Miguel Nitis is a fine choice for bungling Bullshot, thrusting out a manly jaw and contorting his long legs and elastic body into weird and wonderful shapes.  Nitis is able to employ many of his special skills, from dashing swordplay (Macbeth was his most recent role) to his street performer facility for making balloon animals: his desperate battle with a black balloon tarantula is a real treat! 

Warren Chambers is a worthy antagonist as villainous Otto, with his thick accent and unrelenting hatred of his former flying ace rival. There is a bit of the Red Baron about Otto, actually.

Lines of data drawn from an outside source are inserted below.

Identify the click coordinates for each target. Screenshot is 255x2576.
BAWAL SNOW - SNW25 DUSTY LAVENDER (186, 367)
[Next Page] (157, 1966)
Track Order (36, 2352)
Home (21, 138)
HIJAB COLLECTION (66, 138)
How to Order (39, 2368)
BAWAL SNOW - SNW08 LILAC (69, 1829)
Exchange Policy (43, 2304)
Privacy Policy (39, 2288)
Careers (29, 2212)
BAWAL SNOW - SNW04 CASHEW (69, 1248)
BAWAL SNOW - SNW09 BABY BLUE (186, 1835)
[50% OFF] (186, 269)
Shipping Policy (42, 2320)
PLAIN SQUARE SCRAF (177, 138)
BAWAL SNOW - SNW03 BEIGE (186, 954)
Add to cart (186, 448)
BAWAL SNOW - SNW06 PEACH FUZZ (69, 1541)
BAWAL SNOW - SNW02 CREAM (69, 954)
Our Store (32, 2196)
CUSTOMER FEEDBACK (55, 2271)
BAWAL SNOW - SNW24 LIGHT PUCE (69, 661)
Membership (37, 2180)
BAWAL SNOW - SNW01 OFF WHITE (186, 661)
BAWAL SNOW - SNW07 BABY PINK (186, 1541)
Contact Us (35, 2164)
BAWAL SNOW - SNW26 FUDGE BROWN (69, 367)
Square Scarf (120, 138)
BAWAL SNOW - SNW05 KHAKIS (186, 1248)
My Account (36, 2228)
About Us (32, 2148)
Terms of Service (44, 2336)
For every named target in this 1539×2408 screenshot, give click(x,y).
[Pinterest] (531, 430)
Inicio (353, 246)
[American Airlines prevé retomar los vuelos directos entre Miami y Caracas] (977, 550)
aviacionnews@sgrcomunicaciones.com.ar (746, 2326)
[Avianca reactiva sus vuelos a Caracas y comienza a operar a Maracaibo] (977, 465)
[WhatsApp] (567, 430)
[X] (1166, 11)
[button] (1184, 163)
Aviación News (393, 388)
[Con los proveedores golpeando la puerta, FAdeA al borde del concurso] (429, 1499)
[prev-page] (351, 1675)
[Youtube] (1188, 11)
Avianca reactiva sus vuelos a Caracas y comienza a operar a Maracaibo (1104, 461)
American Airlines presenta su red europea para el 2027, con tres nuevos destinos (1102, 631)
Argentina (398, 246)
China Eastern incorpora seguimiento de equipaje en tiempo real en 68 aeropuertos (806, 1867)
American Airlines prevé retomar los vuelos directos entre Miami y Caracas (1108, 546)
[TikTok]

Chambers’ tour de force is the incredible quick-change fight with himself, dashing behind a screen as one character and popping out immediately as the other, when Otto battles gangster Scalicio to the death. 

Most fun is had by Ashley Stewart, who differentiates jolly well between seven characters, including upper class twit Algy (with a man-crush on Bullshot), and, in frightful wig, doddery Professor Fenton. My favourite though, is his much put-upon Waiter (in the tea rooms where Bullshot meets Rosemary), played by Stewart with just the right mix of deference and contempt. 

The ‘ladies’ both understand farce and bring a charmingly light touch to their roles, delivering some classic lines with a nice insouciance. Laura Wells is sultry and darkly enigmatic and rather alarming as femme fatale Lenya, oozing sex appeal even when garbed in WW1 flying gear. Juliet McLachlan is her perfect foil as the beautiful blonde ingénue, Rosemary, who is less incompetent than she seems, but still somehow ends up dashing around in her silky underwear. 

Newcomer Chuck the Chicken is doubtless doing his best, but is more convincing as the shot pheasant or even the valiant carrier pigeon than in his appearances as Lenya’s vicious falcon, a role to which his somewhat plump build is less suited. 

This style of parody demands intense sincerity and ferocious confidence, matched by a spanking pace that never falters, which is not quite achieved on opening night. My guest, who is an architect and notices such things, suggests that if the stage area were compressed the production would be tighter and swifter. The play is so similar as to invite comparison with the very polished recent Fortune production of The Hound of the Baskervilles, a spoof of Victorian crime fiction, presented with absolute assurance and fully professional technical support. Fortunately backstage incompetence is here a necessary component.  As the season progresses and the actors hit their stride, their energy and confidence should develop, and Bullshot Crummond fulfil its undoubted potential as rousing holiday entertainment. 

The play has left my guest with happy memories of all those Boys’ Own Adventure Stories, and me with embarrassing recollections of disastrous productions I have known. We are agreed, however, that Bullshot provides both crazy fun for the young and pleasant nostalgia for the mature. I hope it gets good houses. And that no one absent-mindedly eats Chuck.